That insights comes from former FTC policy director David Balto and a source familiar with the FTC's thinking, both of whom spoke to Axios.

According to the story, "Despite the effort the merging parties have gone to, to appease the FTC, they have run straight into the headwinds of antitrust enforcement, Balto says."

Balto also argues that the deal that Kroger made with C&S Wholesale Grocers to sell it more than 400 hundred stores, contingent on an FTC approval of the merger, probably hasn't be persuasive, and that "if Kroger had found a multi-brand acquirer like Ahold Delhaize to buy its divestiture, it may have improved its chances of gaining the FTC's blessing."  Balto suggests that C&S is more a wholesaler and an operator, even though it does own and operate stores, and that "the standard under the law is a merger is anti-competitive unless there is a remedy that fully restores competition."  Ahold Delhaize might've been a more acceptable company to which Kroger could've sold divested stores.
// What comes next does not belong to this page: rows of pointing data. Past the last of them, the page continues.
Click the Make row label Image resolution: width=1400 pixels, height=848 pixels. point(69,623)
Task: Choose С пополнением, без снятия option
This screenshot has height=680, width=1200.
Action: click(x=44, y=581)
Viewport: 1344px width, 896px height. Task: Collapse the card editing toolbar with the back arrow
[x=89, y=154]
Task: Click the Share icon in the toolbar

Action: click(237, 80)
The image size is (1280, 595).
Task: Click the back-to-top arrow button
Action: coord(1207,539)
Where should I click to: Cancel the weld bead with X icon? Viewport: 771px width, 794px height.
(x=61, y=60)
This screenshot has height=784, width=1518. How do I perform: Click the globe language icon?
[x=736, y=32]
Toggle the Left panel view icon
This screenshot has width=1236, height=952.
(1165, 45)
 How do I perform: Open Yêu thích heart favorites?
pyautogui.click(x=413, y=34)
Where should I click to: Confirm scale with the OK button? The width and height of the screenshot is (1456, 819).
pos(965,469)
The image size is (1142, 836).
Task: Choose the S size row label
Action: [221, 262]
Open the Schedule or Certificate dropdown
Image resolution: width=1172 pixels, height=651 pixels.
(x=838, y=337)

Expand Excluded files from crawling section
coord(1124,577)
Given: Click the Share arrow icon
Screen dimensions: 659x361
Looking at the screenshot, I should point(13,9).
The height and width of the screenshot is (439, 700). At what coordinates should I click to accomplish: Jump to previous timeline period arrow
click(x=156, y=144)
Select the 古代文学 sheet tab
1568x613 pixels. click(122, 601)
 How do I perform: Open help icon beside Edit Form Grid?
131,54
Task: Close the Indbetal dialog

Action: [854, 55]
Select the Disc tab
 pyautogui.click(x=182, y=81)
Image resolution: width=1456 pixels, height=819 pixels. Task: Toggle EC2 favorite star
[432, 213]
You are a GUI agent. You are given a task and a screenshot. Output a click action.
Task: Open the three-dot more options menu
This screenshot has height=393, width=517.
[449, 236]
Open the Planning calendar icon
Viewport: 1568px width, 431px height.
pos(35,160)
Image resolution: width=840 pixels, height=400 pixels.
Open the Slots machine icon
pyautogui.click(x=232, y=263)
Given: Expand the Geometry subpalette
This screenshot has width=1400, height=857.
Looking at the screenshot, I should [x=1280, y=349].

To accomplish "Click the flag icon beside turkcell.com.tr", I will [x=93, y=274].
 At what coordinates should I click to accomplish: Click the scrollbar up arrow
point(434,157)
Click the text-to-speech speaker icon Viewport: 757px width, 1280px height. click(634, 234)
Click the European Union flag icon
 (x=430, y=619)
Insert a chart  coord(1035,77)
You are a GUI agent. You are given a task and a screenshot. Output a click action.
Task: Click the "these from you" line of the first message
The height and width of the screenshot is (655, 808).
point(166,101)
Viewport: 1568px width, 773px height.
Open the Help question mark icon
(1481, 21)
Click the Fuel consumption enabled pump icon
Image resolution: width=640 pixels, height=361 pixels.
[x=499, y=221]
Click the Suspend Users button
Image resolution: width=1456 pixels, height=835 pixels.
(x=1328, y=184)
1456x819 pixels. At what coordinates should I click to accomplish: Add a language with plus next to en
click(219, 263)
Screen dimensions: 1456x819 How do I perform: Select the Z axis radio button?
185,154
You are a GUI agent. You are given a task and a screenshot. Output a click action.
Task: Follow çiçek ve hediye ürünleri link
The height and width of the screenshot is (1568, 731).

In addition, the speculation is informed by the fact that "FTC chair Lina Khan has gone on a listening tour of sorts, most recently in Las Vegas … where she voiced concerns about the merger.

"She specifically cited the merger of Safeway and Albertsons as an example of a deal that did not fulfill its commitments."

"If there's a merger that is presenting a lot of risk of reducing competition, may even create a monopoly, you know, we need to weigh those risks, and especially given that some of these remedies in the past have failed," Khan said in Las Vegas.

KC's View:

It has been my feeling all along that the FTC would try to block this deal, and that Kroger and Albertsons would have to go to court to prevail.  That seems to be the conventional wisdom, though there is some disagreement about how the courts would rule - Balto seems to feel that the FTC would be successful in trying to block the deal.  So we'll see.  (There's also the possibility that the last shoe hasn't dropped, and that something could happen to make the deal more palatable to the FTC.)

As in the case with the FTC's suit against Amazon, this FTC clearly seems to be looking to establish certain parameters for competition that it feels are appropriate to 21st century realities.  It remains to be seen whether it will be successful, but I do think that public policy benefits from an airing out of these issues.